>> START
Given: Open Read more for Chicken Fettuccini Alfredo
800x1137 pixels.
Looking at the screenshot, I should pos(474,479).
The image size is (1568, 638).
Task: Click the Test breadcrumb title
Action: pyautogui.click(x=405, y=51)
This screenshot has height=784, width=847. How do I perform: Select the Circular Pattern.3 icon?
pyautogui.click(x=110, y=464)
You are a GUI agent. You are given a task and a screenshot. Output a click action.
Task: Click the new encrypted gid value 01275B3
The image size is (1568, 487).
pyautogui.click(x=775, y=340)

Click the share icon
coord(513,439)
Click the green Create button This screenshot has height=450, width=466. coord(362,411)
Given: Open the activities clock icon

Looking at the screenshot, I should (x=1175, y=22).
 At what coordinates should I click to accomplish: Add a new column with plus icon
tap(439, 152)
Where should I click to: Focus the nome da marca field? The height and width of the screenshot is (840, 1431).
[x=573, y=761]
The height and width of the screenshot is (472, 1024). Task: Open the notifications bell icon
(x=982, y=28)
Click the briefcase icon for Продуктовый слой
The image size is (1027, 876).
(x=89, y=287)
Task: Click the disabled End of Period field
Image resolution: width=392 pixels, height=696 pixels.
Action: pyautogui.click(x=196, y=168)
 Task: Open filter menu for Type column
>> END
• **WHAT YOU WILL DO**: Reproduce the lines of the records above from the line holding "Where should I" through the line holding "(x=982, y=28)", inclusive, copying them exactly.

• **COMPLETE ANSWER**:
Where should I click to: Focus the nome da marca field? The height and width of the screenshot is (840, 1431).
[x=573, y=761]
The height and width of the screenshot is (472, 1024). Task: Open the notifications bell icon
(x=982, y=28)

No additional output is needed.